— Textpassage —
1      Klemperer, Victor. LTI. Notizen eines Philologen. Leipzig 1987 (Erstveröffentlichung 1946): 21.

II. »Worte können sein wie winzige Arsendosen.«[1]Rassismus in Gesellschaft und Sprache[2]

Susan Arndt, Antje Hornscheidt

1. Rassismus und Kolonialismus

In der Ära des transatlantischen Sklavenhandels und Kolonialismus bedurften die europäischen Kolonialmächte einer Rechtfertigungsideologie für ihre Politik der Eroberung, Ausbeutung, Unterdrückung und Gewaltherrschaft. Schließlich verletzte diese Praxis die neu formulierten und vom Bürgertum deklarierten Ideale von »Freiheit«, »Gleichheit« und »Solidarität«. Vor diesem historischen Hintergrund kam es im Zeitalter der Aufklärung zur Erfindung und Hierarchisierung menschlicher → »Rassen« – ein Prozess der gemeinhin als Formierung des Rassismus angesehen wird. Diese ins 17. Jahrhundert zurückreichende »Erfindung« bot letztlich auch die Grundlage für moderne Genozide, die im deutschen Kontext ihren Anfang 1904 nahmen, als die deutsche Kolonialmacht planmäßig und zielgerichtet danach strebte, die Hereros und Namas zu vernichten.

— Auszüge der Zeilen —

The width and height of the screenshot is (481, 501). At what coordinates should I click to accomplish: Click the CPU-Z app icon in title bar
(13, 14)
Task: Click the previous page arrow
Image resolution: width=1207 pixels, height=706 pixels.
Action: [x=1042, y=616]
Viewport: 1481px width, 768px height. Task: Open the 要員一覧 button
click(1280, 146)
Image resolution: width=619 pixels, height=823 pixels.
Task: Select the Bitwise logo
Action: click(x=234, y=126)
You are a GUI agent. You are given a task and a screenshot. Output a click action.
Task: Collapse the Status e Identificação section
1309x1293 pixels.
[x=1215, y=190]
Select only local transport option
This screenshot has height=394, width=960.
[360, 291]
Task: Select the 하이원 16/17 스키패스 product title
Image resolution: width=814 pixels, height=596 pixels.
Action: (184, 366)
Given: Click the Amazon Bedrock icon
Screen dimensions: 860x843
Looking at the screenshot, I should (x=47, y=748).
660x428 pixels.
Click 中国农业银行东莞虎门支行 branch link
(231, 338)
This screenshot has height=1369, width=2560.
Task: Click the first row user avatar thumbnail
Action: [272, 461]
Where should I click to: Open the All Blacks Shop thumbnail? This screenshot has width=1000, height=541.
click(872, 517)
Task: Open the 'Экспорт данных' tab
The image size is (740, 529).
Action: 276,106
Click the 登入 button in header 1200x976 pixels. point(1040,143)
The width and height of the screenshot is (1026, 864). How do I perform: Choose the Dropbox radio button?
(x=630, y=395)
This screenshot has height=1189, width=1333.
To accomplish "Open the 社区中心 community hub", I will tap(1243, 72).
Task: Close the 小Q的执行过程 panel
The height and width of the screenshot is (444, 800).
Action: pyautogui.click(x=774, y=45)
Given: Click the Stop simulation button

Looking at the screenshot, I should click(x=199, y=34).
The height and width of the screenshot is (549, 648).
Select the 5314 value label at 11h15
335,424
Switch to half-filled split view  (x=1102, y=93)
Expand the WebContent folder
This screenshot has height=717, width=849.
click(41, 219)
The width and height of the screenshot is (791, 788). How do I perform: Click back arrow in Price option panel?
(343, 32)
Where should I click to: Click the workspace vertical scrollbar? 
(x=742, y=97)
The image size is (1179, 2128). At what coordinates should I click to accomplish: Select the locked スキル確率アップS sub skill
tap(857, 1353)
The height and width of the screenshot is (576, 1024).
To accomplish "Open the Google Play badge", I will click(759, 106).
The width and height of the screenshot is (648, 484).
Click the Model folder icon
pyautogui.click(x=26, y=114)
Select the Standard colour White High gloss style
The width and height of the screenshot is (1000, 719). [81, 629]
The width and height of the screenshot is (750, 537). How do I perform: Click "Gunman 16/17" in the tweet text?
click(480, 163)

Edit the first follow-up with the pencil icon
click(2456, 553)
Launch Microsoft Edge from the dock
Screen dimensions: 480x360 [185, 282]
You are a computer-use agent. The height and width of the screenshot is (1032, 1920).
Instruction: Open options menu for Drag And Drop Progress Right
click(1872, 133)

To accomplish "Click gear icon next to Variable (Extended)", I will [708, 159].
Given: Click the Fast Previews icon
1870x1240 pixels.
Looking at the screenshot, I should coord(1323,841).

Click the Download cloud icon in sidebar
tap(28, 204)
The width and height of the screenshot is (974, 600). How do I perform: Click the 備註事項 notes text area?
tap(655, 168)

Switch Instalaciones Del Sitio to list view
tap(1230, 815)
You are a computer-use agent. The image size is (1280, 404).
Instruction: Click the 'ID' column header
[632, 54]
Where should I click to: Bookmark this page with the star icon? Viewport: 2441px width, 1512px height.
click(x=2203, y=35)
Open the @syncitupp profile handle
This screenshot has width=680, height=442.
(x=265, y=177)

— Zu erledigende Aufgaben —
- a) Warum brauchten die europäischen Kolonialmächte laut der Textpassage eine Rechtfertigungsideologie? Antworten Sie in ein bis drei Sätzen.
- b) Fassen Sie die Textpassage in zwei Sätzen zusammen.

— Antworten je Aufgabe —
- a) Ihre Politik der Eroberung, Ausbeutung, Unterdrückung und Gewaltherrschaft verletzte die neu formulierten und vom Bürgertum deklarierten Ideale von »Freiheit«, »Gleichheit« und »Solidarität«. Deshalb bedurften sie einer Ideologie, die diese Praxis rechtfertigte.

- b) Der Kolonialismus verletzte die Ideale von Freiheit, Gleichheit und Solidarität, deshalb brauchten die europäischen Kolonialmächte eine Rechtfertigung, und so wurden im Zeitalter der Aufklärung menschliche »Rassen« erfunden und hierarchisiert, was gemeinhin als Formierung des Rassismus gilt. Diese bis ins 17. Jahrhundert zurückreichende Erfindung bildete auch die Grundlage moderner Genozide, die im deutschen Kontext 1904 begannen, als die deutsche Kolonialmacht planmäßig danach strebte, die Hereros und Namas zu vernichten.